Hallie is 4 years old.  She is old enough to be truly terrified of Ryan and me and the fact that we are taking her away from everything she has ever known.  I can't imagine how scary it is going to be for her... how hard it is going to be to trust these strange, new adults, especially when many of the adults in her life have let her down.  She is coming from a hard place.  I haven't blogged as much about Hallie as I did with Jordan and part of that is because of an overall lack of time, but also, the bits of information we've received about Hallie are heartbreaking.  We know that she has been treated less than kindly and that has made me feel a little more protective of her and her story.  None of that makes me want her less, in fact it makes me want her more.  I just wish we could have had her home sooner.  Four years is a long time to live without a family.  To live in fear.  To live without feeling loved.  We already have a whole slew of doctors appointments set up for when we get home.  But I'm more worried about how we'll heal her emotional wounds.  I just hope and pray that she'll learn to trust us, to let us love her, and be her family. 
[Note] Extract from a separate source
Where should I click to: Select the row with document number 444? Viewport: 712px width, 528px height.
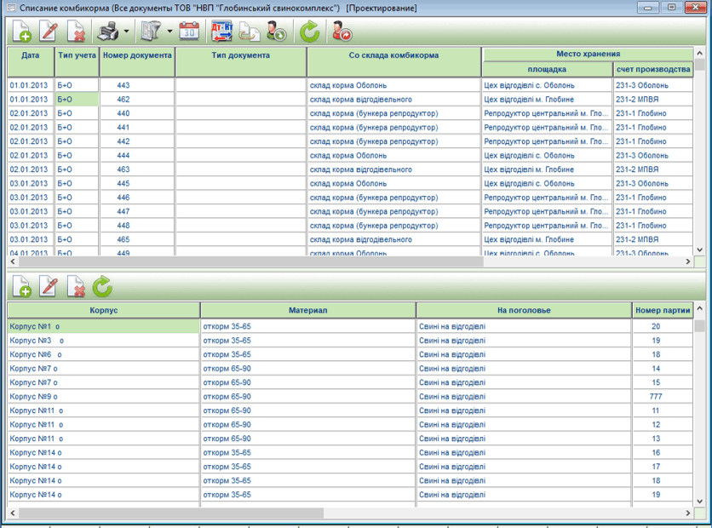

With that, here are our final updated pictures of Hallie:



And this is my favorite video of our cute girl threading beads like a pro.  There is such a sweetness about her and an eagerness to please.  My favorite part is near the end at about 2:30 the nanny asks her a question, that I assume is something like, "Who is this picture for?" and she quietly answers "Mama... Mama Hao"  (Mama... Mama is good).  I know, I know, it was just something her nannies prompted her to say, but her little shifty eye way of saying it makes me love her even more.  In spite of my nerves, I adore this little girl and I really can't wait to meet our Hallie!